DOCUMENT SECTION>
I think that your appreciation of your daughter's autism is wonderful, truly, and I wouldn't refer to you as NT, so please don't feel that you are part of a persecuted minority, as none of (my) anger is directed at people merely for not being autistic, but for not allowing me to be who I am, and that is what I have taken AFF to be all about.  Freedom.  That is why we come here.  To be ourselves.

thankyou for all your reply's. i dont think i was looking at it like that.
chloe goes to her bedroom and screams and shouts, to let out her frustration of her long day at school. this site must be a breath of fresh air.
i only hope that when chloeis a bit older she develops a positive attidude towards her asd, muchh likethe ones i have seen on aff.
i am certainly developing a different way of seeing things, and also feel less negative. I do still however feel extremely scared for her, and want to protect her from the rest of the world.
would somebody please give me there definition of a melt down, as i have a meeting at the school tonight and have to explain the reason for chloes attendance level droping over these last couple of months. i feel like im on trial all the time, stupid teachers telling me whats best for her when they haven't got a clue. :!:  :!:  :mad:

anyway, before i start ranting, i will take a deep breath :lol:

and thank you again for any comments and help
emma
"She also describes in her books what a meltdown is and the difference between a meltdown and a temper tantrum.

A meltdown is an uncontrollable fit a child/adult gets when experiencing emotional overload or sensory overload, or a combination of these. When this happens, the child needs to be removed from his/her immediate environment into a quiet and silent calming space away from people and noise and given a chance to recuperate.

A temper tantrum is a voluntary fit a child has in response to a reaction from the parent or other people, normally with the sole intent to "manipulate" a situation. "

Thank you for this explanation.  I wish more people knew the difference and how to handle it.  Most people just say "it's a tantrum, let's ignore it."  Being ignored just damages self-esteem because the person with AS just does not understand what is happening.  They might not understand that their "tantrum" is making people ignore their behaviour and then not try to express themselves.  


To the parent:  have you thought about homeschooling?  As a child, I loved learning,  I just couldn't stand the other kids and the environment of school.

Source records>
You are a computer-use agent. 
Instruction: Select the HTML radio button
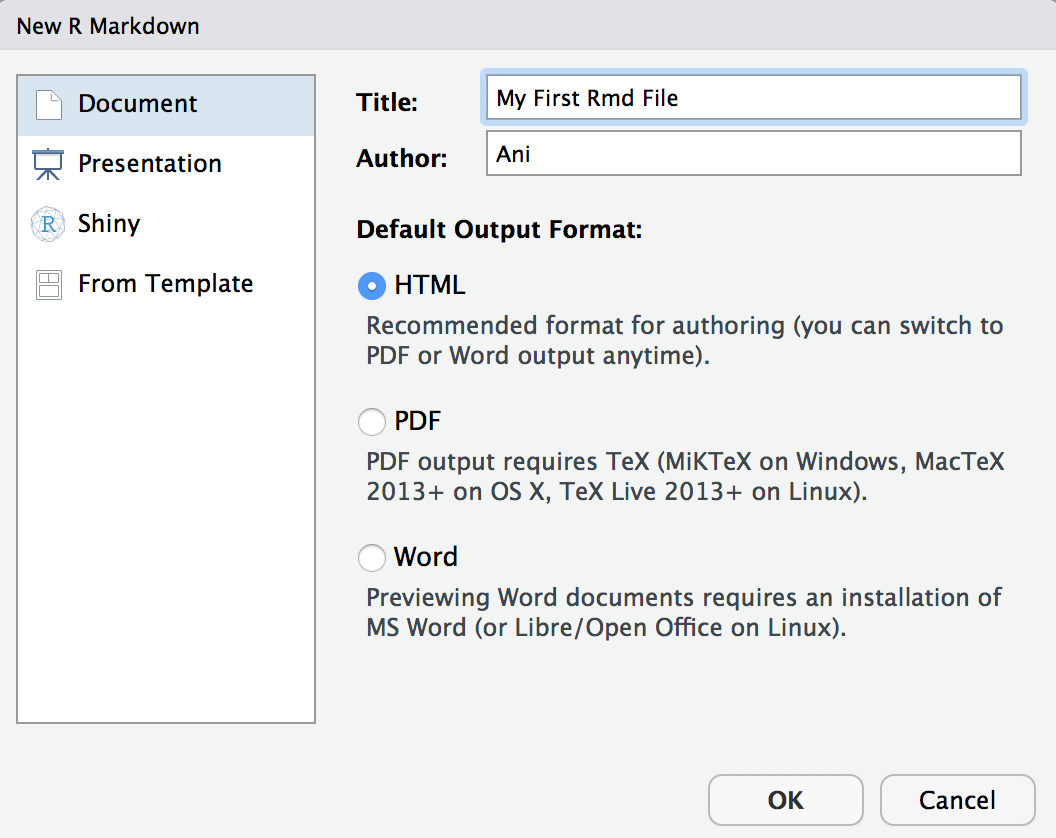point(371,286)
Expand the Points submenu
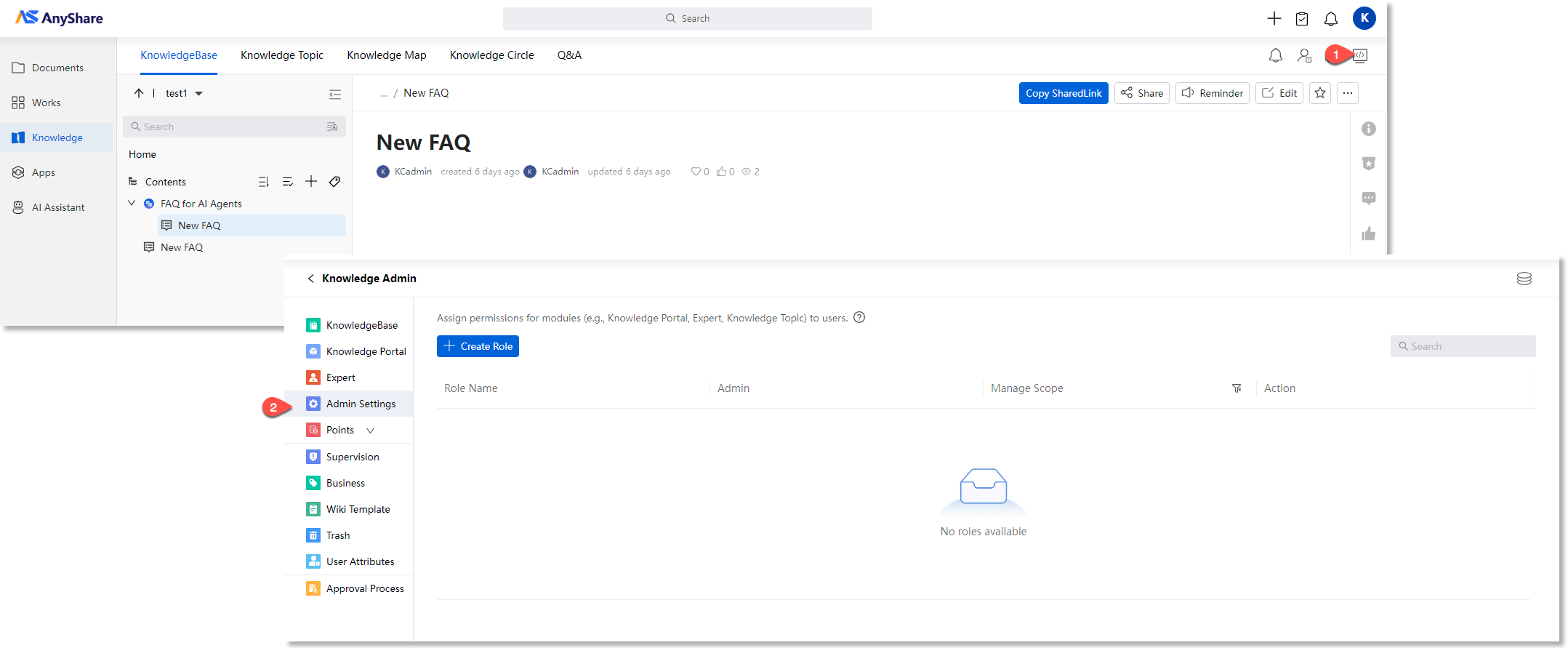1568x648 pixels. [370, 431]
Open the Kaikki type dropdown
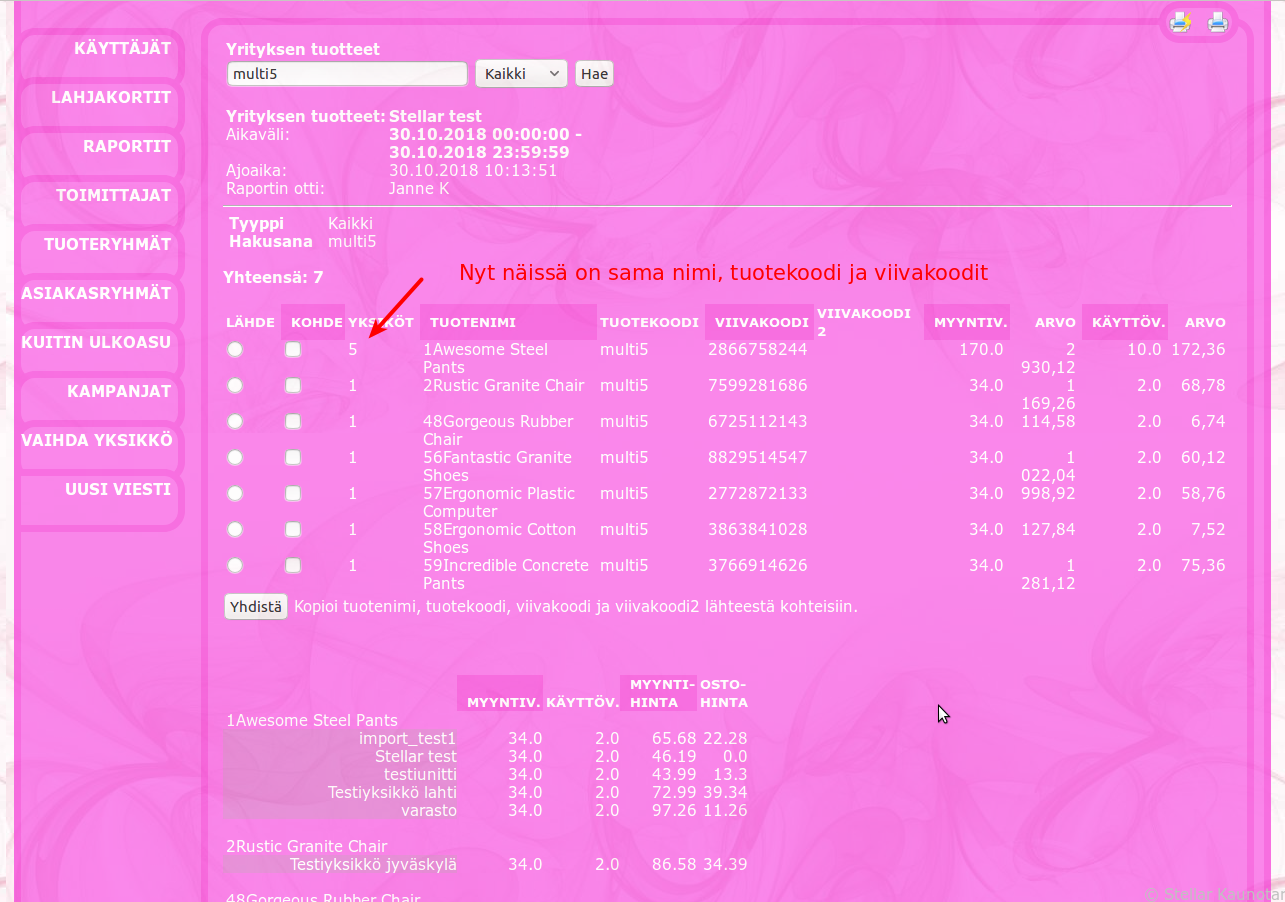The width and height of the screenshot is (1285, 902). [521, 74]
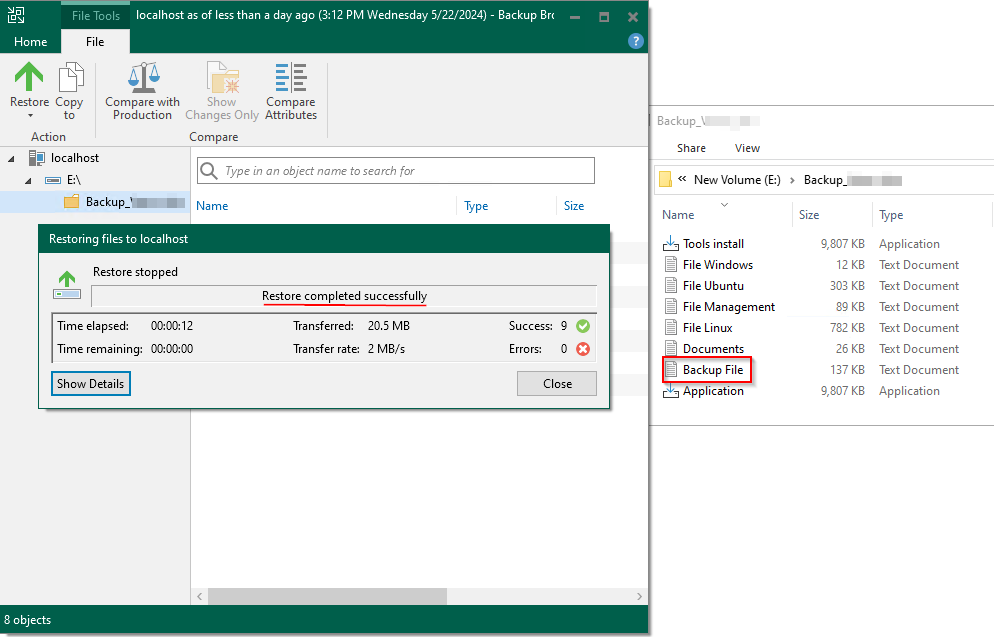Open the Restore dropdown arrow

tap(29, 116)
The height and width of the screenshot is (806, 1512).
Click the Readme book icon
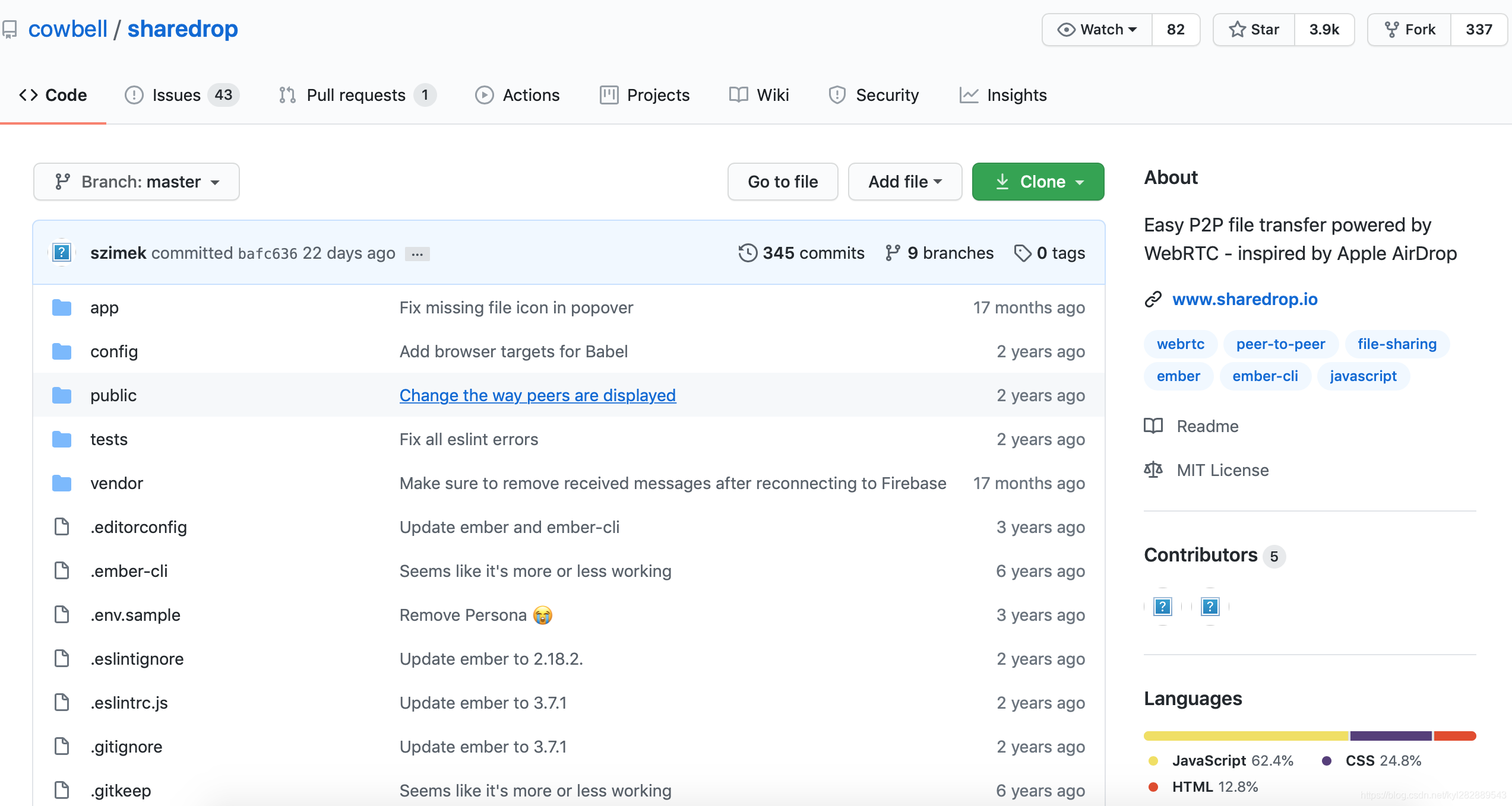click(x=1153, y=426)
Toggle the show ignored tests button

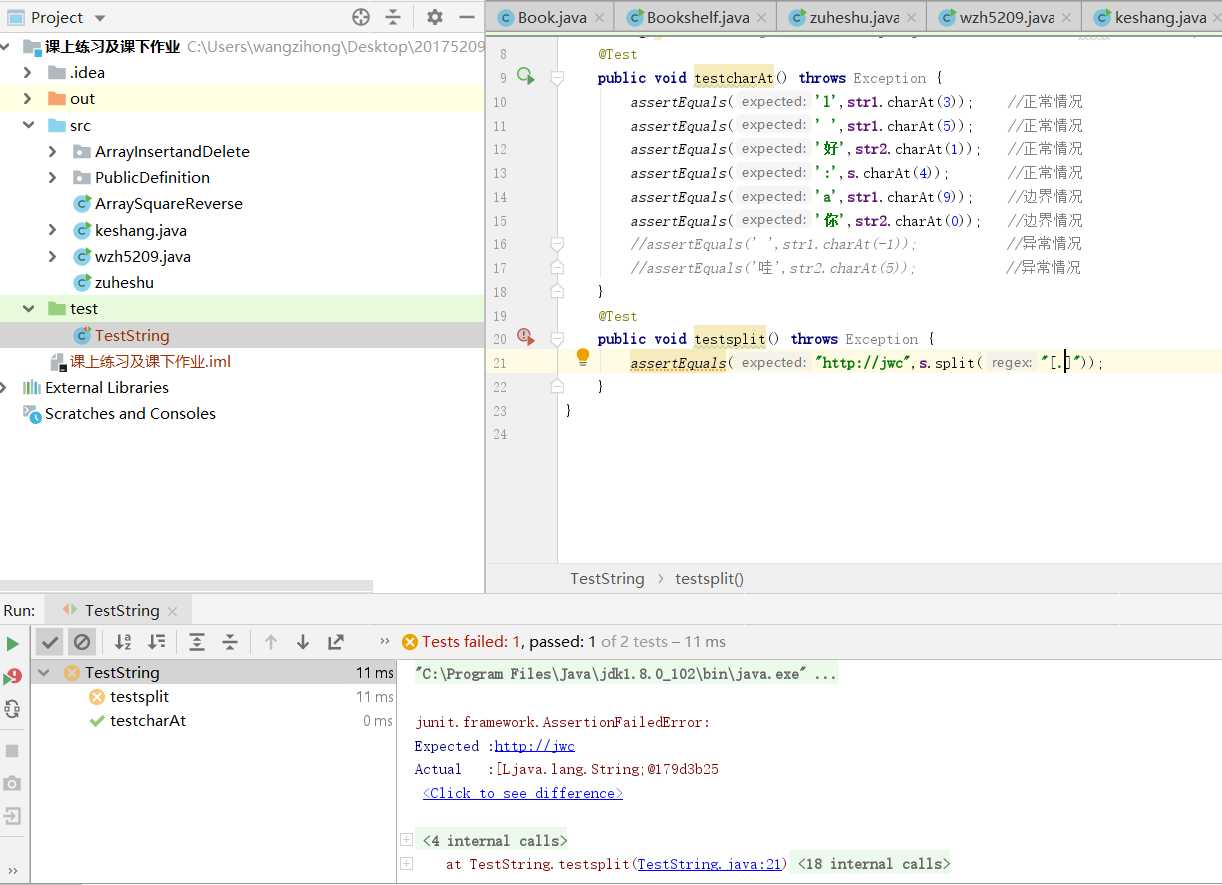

WHAT YOU WILL DO>
[A] Could you duplicate the lines of the source records, starting at the line that contains "Expand the Points submenu" and ending at the end of the records? Leave the pictures out of your answer.
[B] Can you pick up the forum thread about a daughter's autism and meltdowns after its last line and keep it going?

ANSWERS IN ORDER>
[A]
Expand the Points submenu
1568x648 pixels. [370, 431]
Open the Kaikki type dropdown
The width and height of the screenshot is (1285, 902). [521, 74]
Open the Restore dropdown arrow

tap(29, 116)
The height and width of the screenshot is (806, 1512).
Click the Readme book icon
click(x=1153, y=426)
Toggle the show ignored tests button

[B]
I think it's already been explained better than I can do, but I'd like to add my opinion. I haven't really been around here long, and there is much I haven't read, but the "NT bashers" and those stereotyping seem to be a select few. Yes, sometimes we get frustrated and vent, but the way I see it, we are here for equality and therefore the "NTs" deserve equality as well.

Sometimes, when things are bad and I'm depressed, I hate the world. I say things like "There's nothing wrong with me, but the rest of the world is wrong." I exaggerate.

But, I take people as they are. I don't (or try not to) judge others by their neurological makeup, just as I don't judge them for skin colour or religious beliefs. The world is made up of billions of individuals. Every NT is different, just like every Aspie is different. Every person has strengths and weaknessness, and I can't hold them responsible for things they can't control. I can, however, dislike people who blindly judge or criticize me based on my neuorlogical makeup, my gender, age, skin colour, etc. Because those people are showing a lack of understanding that we are all different. Those people are cruel and hateful to people they don't even know, based on something that's irrelevant. If they said "I don't like Crystal because she said this to me and it hurt" then I can respect their opinion (and apologize). But, if they don't like me because Im "weird", well, their missing out.

Wow. I didn't mean to say that much.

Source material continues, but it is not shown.